Just when it seemed we'd got away with it for one year, London again fell victim to integrated transport chaos when snow finally fell. Listening to fellow commuters try to reschedule contract signings, find plumbers to mend office pipes and track down insurers made me think about the benefits of effective contingency planning.
Global warming may soon make white-outs a source of nostalgia, but a whole range of issues can derail even the best-laid plans. To take an obvious example, one of the reasons to have a properly considered reserves policy is to ensure that a charity can maintain service delivery if funding is disrupted.
Finite funding is the norm for most charities, but they also need to ensure that their forward planning accounts for risks that are less easy to predict.
To name just a few: if your charity is a landlord, if it leases or owns premises, has employees or volunteers, runs cars, vans or minibuses, holds fundraising events, owns equipment or provides face-to-face services to the public, then it's at the mercy of the unpredictable. Theft, breakdown, injury or legal claims can all leave a charity exposed.
Trustees have a duty to safeguard the charity's property, not just from direct loss and damage, but also from third party liabilities.
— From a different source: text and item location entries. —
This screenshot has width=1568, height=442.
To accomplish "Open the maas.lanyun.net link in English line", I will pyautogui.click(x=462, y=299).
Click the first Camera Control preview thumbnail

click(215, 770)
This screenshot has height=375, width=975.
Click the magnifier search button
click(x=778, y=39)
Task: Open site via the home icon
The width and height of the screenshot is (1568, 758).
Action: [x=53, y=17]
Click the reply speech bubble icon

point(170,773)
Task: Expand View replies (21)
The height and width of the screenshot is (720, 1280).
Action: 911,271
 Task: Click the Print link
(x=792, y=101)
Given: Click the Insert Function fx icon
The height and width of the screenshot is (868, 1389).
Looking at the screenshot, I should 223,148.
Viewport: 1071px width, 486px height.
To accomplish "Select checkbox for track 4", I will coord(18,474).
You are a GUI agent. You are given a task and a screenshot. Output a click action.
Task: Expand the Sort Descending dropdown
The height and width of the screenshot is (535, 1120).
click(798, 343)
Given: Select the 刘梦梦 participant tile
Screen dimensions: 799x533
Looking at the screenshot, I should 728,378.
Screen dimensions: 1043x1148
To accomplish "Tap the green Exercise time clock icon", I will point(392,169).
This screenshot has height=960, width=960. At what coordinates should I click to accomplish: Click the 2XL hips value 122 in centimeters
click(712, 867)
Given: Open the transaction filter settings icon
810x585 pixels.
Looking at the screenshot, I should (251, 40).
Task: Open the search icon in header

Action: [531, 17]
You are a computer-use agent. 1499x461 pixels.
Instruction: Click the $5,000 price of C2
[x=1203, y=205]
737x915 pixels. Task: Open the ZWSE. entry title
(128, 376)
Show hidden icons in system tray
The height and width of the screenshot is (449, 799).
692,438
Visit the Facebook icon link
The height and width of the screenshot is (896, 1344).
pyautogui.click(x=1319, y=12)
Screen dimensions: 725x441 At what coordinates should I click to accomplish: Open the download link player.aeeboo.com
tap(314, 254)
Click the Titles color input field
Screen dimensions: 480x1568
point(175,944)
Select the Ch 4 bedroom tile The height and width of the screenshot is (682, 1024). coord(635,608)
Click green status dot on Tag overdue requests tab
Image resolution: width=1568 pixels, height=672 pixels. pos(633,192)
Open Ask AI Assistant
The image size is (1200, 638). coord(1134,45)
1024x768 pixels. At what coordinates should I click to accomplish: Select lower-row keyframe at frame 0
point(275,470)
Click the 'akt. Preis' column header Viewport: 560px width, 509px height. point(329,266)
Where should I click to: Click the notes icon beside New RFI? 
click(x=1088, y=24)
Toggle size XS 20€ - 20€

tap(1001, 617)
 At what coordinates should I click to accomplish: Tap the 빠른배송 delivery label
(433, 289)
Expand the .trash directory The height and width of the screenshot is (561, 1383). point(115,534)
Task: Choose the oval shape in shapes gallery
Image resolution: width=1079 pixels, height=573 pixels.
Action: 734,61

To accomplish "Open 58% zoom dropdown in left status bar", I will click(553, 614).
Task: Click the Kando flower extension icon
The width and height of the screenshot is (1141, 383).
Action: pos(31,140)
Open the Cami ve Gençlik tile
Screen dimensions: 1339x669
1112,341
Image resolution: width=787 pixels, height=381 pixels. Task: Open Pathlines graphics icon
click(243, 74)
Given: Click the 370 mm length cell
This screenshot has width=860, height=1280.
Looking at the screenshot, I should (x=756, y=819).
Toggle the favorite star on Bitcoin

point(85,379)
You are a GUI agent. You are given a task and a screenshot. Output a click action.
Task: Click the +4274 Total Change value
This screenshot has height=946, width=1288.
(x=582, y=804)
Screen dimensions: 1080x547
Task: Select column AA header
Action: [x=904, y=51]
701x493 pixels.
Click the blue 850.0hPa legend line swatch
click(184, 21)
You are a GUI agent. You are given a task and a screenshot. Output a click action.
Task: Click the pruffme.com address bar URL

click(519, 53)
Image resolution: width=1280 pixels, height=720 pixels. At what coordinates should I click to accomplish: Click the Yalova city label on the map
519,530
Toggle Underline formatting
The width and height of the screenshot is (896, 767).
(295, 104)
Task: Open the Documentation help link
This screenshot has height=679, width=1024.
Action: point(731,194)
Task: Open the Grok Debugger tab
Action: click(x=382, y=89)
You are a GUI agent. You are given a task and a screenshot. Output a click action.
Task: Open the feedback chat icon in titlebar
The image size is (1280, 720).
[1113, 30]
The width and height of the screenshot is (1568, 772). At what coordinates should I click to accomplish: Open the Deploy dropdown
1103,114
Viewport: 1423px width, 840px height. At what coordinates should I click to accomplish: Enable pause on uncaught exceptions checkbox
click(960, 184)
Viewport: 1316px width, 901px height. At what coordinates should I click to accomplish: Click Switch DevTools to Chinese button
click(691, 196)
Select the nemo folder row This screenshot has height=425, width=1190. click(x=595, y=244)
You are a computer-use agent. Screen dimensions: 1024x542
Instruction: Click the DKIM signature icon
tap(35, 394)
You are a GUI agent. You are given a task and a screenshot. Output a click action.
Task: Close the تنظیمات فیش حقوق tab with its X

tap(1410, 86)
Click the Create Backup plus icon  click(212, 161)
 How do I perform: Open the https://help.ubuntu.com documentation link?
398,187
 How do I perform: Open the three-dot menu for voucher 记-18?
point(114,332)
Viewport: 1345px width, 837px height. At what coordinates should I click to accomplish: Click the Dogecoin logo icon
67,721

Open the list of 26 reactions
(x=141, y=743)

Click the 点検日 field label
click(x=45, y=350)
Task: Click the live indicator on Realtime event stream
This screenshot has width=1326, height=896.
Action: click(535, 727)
If trustees fail in this duty, they can be held personally liable for making good the charity's losses. Taking out insurance is often the most straightforward way to cover this risk.
Our guidance, Charities and Insurance, looks at the whole range of insurances that trustees of different types of charities should consider. A saturation approach to taking out insurance isn't recommended; apart from anything else, it's a waste of a charity's assets. But looking at the nature, scope and type of risk in the charity and comparing it with our guidance should help make it clear which kind of insurance is relevant.
• Rosie Chapman is executive director of policy and effectiveness at the commission.